Un auteur majeur, trop peu connu malgré un Médicis de l’essai décroché il n’y a guère, dote cette manière de ses lettres de noblesse. Claude Arnaud est, à ce titre, le continuateur d’un Michel Leiris dont le livre « L’Age d’homme », paru en 1939, peut être considéré comme le texte initiatique d’une forme moderne d’auto-narration, dont on attribue abusivement la paternité à Serge Doubrovsky.
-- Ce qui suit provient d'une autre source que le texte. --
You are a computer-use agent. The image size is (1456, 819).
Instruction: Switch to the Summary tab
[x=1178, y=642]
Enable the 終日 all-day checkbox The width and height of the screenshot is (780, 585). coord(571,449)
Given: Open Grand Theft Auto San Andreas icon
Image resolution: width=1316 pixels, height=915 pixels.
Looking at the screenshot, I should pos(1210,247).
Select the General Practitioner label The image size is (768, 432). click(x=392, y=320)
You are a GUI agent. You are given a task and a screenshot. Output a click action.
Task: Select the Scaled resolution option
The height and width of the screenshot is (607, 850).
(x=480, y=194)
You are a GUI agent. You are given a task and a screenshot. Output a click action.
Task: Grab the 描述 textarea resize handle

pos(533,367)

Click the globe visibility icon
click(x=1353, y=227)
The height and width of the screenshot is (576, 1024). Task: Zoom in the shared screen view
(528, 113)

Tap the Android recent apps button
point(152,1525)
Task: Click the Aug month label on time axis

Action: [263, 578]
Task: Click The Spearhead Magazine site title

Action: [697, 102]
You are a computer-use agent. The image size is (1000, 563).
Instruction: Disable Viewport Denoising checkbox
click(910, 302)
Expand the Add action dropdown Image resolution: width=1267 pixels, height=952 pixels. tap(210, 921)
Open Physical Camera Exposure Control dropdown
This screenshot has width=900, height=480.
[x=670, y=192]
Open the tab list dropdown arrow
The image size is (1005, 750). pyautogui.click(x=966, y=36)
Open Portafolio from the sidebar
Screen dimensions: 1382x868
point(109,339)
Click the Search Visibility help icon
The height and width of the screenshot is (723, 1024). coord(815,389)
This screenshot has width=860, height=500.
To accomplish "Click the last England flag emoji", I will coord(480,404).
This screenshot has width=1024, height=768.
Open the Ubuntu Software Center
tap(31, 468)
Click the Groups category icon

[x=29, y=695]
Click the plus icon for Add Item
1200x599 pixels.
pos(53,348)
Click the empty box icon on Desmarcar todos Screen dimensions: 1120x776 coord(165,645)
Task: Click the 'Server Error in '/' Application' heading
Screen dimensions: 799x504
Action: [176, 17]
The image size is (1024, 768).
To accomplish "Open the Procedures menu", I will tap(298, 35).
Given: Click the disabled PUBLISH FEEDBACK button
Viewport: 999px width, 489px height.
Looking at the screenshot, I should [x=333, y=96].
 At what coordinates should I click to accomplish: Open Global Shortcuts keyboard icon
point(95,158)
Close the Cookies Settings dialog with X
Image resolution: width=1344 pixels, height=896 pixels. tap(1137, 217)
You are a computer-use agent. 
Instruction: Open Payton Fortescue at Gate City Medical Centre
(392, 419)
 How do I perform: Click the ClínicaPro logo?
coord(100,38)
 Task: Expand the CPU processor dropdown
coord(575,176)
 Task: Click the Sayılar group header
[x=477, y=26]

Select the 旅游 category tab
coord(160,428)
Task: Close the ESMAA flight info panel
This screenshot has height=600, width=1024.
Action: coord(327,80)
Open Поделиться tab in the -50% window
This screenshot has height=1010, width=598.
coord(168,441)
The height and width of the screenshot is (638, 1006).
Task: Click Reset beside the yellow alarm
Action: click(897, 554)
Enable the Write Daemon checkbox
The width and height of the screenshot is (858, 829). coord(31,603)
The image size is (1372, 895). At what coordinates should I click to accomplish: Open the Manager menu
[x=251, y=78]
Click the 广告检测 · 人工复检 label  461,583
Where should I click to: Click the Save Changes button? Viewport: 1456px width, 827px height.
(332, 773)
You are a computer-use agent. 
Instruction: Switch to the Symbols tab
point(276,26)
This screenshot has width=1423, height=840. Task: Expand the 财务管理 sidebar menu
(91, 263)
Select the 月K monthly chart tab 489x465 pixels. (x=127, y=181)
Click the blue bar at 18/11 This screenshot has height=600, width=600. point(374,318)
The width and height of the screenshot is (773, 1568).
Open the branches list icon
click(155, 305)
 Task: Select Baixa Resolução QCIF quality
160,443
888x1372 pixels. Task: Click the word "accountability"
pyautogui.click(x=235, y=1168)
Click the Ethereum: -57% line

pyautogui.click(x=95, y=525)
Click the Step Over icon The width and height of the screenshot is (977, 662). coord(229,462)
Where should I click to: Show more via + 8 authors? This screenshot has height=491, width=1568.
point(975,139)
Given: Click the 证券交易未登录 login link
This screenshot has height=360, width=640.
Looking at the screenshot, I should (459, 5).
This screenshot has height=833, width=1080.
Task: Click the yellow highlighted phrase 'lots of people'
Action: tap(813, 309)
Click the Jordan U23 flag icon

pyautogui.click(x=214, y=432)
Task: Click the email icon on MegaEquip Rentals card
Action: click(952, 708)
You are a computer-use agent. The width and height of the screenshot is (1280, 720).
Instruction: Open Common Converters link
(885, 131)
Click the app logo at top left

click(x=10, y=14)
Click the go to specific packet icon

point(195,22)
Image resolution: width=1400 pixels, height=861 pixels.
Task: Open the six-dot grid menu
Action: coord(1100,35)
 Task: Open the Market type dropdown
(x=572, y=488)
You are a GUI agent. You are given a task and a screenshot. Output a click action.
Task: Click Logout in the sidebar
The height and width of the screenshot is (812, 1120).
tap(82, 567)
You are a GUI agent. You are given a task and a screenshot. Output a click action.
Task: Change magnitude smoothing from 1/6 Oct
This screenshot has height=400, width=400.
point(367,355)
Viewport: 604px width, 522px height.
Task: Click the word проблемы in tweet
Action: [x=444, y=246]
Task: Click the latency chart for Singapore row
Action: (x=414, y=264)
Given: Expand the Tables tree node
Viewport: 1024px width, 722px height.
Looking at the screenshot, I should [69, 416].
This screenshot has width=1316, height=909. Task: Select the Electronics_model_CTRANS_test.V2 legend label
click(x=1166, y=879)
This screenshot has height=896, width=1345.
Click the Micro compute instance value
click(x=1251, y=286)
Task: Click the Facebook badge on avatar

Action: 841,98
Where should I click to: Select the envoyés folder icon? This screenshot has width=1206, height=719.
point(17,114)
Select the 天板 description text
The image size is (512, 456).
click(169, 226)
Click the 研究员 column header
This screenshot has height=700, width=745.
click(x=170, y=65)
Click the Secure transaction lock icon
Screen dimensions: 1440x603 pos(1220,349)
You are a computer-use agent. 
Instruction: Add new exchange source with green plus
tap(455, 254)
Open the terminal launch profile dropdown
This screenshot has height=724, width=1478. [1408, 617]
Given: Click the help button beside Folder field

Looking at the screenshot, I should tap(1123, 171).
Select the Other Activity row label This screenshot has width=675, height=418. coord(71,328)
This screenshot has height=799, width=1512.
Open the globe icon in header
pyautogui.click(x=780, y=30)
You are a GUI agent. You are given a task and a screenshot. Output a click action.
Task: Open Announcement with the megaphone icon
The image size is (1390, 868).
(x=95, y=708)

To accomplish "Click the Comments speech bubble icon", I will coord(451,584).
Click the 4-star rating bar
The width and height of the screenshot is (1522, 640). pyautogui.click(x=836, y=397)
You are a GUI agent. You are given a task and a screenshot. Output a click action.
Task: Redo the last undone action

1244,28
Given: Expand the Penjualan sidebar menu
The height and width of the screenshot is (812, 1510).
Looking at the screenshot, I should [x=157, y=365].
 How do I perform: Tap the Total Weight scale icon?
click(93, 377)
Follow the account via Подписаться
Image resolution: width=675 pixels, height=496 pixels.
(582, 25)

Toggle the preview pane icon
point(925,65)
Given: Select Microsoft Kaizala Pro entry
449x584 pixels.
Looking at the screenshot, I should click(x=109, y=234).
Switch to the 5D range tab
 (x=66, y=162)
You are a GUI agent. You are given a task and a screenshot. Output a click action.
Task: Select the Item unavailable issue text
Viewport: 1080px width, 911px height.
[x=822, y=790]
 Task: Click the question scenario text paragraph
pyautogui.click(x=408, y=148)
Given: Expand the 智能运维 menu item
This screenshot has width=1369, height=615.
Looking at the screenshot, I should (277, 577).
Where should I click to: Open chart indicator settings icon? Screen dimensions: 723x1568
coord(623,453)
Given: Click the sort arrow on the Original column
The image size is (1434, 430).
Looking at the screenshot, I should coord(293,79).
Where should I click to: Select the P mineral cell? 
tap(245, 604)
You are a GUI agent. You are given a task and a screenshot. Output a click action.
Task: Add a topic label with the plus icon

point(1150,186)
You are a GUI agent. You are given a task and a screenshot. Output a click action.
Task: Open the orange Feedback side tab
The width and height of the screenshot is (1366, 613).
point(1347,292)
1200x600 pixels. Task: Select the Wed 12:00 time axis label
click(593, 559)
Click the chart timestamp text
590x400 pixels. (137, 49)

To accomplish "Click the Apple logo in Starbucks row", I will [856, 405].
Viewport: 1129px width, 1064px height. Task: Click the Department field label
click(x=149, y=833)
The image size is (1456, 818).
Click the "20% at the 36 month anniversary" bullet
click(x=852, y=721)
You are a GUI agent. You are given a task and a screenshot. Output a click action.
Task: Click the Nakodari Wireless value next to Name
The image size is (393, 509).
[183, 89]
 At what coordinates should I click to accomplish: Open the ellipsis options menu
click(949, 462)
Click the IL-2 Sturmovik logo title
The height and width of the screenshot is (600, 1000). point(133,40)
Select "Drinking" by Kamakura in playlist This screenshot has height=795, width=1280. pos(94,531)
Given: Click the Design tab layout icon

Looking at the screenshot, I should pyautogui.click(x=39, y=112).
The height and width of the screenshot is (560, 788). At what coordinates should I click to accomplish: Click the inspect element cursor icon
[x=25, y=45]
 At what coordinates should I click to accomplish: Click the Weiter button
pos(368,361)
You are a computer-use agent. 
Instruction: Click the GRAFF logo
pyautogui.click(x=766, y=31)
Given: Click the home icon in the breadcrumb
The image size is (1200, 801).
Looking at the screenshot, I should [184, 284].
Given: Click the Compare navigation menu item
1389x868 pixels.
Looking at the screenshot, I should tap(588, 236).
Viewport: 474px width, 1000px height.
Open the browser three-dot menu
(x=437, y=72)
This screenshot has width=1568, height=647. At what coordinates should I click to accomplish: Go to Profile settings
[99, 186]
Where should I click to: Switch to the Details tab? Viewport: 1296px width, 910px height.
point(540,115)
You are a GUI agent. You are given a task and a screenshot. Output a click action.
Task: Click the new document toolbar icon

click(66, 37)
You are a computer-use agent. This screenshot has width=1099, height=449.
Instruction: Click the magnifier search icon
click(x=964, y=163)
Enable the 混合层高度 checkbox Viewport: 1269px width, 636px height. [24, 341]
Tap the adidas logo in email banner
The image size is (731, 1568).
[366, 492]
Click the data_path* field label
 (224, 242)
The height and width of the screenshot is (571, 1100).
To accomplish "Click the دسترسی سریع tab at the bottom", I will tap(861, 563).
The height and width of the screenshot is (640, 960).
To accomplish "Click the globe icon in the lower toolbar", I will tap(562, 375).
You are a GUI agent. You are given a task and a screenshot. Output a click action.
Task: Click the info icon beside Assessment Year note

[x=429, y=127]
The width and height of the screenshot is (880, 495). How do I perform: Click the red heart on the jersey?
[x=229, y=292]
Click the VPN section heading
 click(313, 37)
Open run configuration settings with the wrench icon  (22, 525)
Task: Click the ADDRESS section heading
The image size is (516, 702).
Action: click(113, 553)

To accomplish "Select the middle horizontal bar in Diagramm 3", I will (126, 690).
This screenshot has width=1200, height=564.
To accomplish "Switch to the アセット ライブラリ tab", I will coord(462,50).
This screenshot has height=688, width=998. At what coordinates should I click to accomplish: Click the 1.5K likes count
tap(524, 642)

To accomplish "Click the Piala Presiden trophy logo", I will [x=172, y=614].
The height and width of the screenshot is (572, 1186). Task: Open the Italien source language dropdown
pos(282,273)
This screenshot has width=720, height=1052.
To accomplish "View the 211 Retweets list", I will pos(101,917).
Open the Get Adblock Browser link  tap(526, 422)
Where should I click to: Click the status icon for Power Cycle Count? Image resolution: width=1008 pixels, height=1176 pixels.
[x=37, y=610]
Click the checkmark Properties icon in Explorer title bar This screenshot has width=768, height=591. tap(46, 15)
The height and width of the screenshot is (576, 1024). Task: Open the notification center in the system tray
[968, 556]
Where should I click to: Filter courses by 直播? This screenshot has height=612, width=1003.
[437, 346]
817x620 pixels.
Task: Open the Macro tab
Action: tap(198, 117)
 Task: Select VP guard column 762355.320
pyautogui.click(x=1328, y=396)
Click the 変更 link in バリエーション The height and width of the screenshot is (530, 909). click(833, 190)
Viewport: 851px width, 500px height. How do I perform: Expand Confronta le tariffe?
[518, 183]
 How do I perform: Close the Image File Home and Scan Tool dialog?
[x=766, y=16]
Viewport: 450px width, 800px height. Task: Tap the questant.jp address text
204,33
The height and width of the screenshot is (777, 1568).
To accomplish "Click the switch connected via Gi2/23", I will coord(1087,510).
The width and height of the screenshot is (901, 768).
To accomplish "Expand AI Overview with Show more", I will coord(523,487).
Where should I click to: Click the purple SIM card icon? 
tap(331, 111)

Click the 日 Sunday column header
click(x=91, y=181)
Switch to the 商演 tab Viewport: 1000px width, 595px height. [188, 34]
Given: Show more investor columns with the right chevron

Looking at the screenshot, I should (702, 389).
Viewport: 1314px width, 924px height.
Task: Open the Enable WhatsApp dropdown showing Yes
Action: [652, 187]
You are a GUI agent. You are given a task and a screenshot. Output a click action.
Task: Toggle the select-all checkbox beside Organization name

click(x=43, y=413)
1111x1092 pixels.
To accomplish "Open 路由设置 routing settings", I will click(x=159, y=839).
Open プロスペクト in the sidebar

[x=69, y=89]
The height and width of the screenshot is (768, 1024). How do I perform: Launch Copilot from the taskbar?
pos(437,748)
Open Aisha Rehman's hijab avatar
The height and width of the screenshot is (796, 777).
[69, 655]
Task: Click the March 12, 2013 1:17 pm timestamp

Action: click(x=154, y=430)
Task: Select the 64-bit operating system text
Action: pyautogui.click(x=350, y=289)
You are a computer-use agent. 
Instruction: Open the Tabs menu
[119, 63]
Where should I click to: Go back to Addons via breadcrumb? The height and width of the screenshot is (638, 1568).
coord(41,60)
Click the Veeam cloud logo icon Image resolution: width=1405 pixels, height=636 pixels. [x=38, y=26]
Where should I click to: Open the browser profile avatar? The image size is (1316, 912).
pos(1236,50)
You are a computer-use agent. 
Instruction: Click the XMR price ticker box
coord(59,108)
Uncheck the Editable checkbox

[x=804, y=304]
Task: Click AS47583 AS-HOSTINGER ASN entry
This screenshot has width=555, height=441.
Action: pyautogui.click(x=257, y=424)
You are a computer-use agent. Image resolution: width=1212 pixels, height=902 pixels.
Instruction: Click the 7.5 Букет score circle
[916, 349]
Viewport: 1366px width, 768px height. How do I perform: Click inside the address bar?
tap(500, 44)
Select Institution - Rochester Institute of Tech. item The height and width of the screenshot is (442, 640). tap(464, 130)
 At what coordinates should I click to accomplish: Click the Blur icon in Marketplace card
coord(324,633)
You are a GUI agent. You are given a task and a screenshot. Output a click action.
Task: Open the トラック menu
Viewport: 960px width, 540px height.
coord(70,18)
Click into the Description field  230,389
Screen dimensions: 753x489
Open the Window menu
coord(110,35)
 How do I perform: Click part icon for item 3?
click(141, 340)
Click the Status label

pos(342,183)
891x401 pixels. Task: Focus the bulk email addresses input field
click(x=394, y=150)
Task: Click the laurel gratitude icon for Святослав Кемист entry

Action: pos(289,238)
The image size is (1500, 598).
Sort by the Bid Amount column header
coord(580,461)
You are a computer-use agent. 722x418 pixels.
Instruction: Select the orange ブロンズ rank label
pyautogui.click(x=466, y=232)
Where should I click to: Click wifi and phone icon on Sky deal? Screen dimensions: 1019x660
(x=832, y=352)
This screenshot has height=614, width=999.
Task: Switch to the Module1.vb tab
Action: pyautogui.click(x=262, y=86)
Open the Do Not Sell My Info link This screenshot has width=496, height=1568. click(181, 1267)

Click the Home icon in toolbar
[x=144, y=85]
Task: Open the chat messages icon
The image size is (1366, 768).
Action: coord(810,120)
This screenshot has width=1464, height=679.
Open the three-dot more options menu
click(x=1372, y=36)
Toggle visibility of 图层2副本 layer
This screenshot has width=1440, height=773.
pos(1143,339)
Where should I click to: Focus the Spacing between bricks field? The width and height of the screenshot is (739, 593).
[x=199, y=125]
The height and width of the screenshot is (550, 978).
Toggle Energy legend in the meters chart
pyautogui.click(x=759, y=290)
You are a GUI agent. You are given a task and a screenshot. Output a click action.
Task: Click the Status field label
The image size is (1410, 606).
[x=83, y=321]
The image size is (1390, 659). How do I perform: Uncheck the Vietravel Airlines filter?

Arnaud s’est approché d’un art où il est passé maître, ce que son tout récent « Brèves saisons au paradis » montre brillamment, par différents détours. D’abord par « Le Caméléon », dont le jury du Fémina, en lui décernant le prix du premier roman, en 1994, discerna combien il était annonciateur. Puis par deux biographies. Celle, d’abord, d’un brillant esprit dont il n’est resté qu’un nom et quelques phrases, Chamfort. Puis celle d’une star des lettres et des arts, Jean Cocteau lui-même.
Paru chez Gallimard à l’automne 2003, ce livre fut salué comme un monument. Et il y avait de quoi ! Cette brique répondait à une inquiétude que l’intéressé lui-même avait exprimé dans son journal soixante ans auparavant : « Ni dans l’éloge ni dans le blâme je ne rencontre la moindre tentative afin de démêler le vrai du faux ». Arnaud avait, s’attaquant à ce mille-pattes, à ce touche-à-tout, à cet arlequin, trouvé la clé identitaire qu’il avait subodoré dans « Le Caméléon ». C’est qu’il n’y a pas de « je » au sens d’atome insécable, pas d’individu, mais des dividus, qui s’efforcent de se rassembler.
Fort de cette découverte, Arnaud allait composer un essai magistral, « Qui dit je en nous ? », dont les dames du Fémina, comme on les appelle, ont une fois de plus constaté la pertinence, en le couronnant de leur prix de l’essai.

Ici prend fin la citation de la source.